### DOCUMENT PASSAGE
— start —
Ķvlog

Opinion
Teaching Opinion

Educating for the Bigger Picture

By Daniel Goleman & Peter Senge — August 15, 2014 4 min read
  • Save to favorites
  • Print
Email Copy URL

There appears to be widespread agreement that schools should not only produce graduates proficient in an agreed-upon set of thinking and learning skills (like those embedded within the Common Core State Standards), but also students who work well together and are self-motivating, responsible learners with the ability to contribute to healthy enterprises, families, and communities.

We propose that it is time to go a step further.

There are three major domains of difficulty—and opportunity—we face as we go through life: managing ourselves, building productive and satisfying relationships, and facing the complexity of the wider world. The first two areas fall under what the researcher Howard Gardner calls “intra-psychic” and “inter-personal” intelligences, which have been unpacked more thoroughly in models of emotional and social intelligence.

The pedagogic application of these life skills goes by the name social and emotional learning, or SEL. There are now hundreds of school-based programs in thousands of schools that teach aspects of SEL. The best cover a full spectrum of these life skills, are age-appropriate in a graduated progression, prepare teachers and school staff adequately, and involve families, among other best practices.
— end —
### DATA
— start —
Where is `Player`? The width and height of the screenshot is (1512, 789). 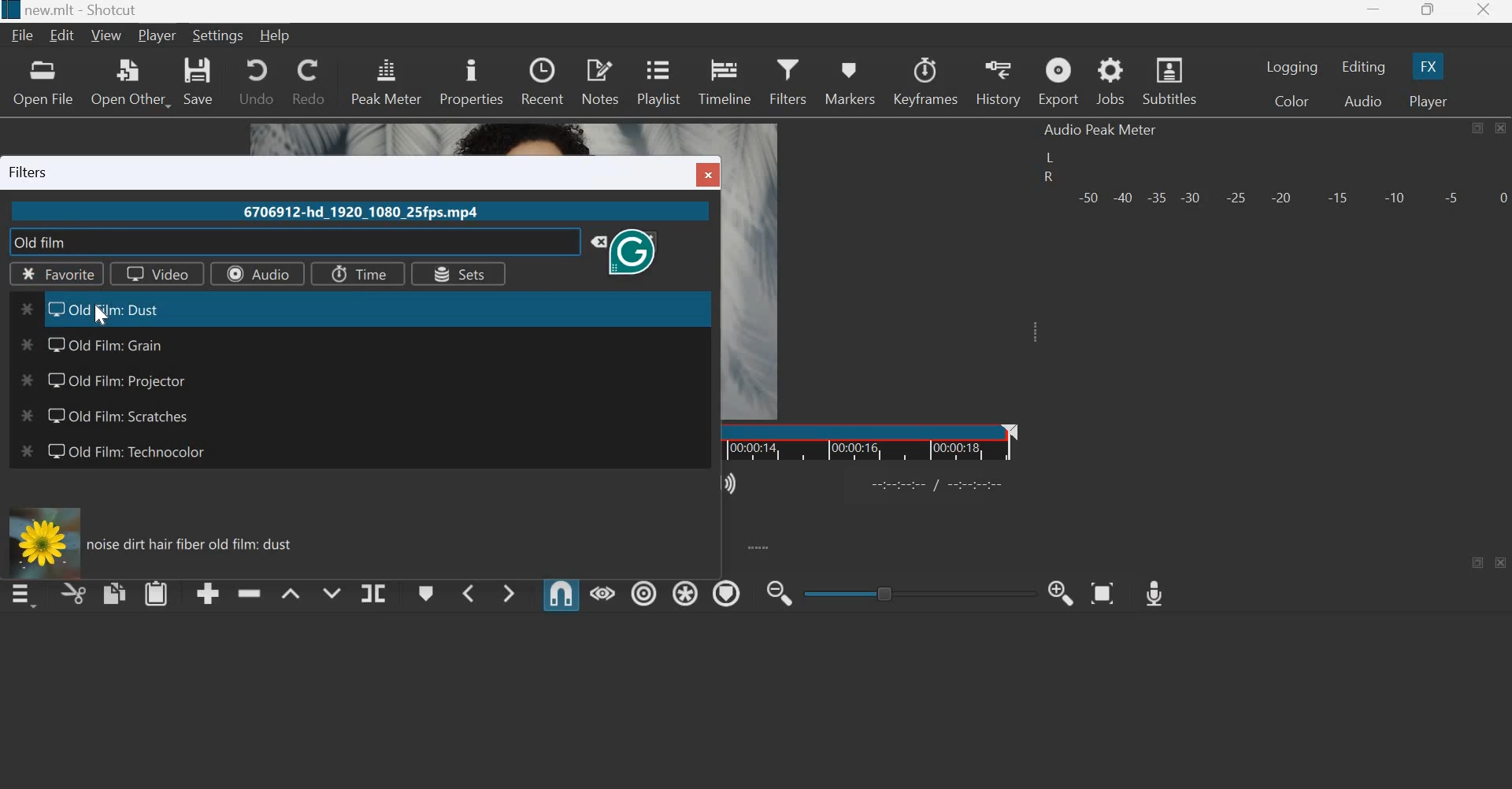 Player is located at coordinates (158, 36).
— end —
### EXERCISE TASK
Please name the three major domains of difficulty that the opinion piece on education says we face as we go through life. The listing has no connection to the opinion piece on education.

### COMPLETED EXERCISE
Managing ourselves, building productive and satisfying relationships, and facing the complexity of the wider world.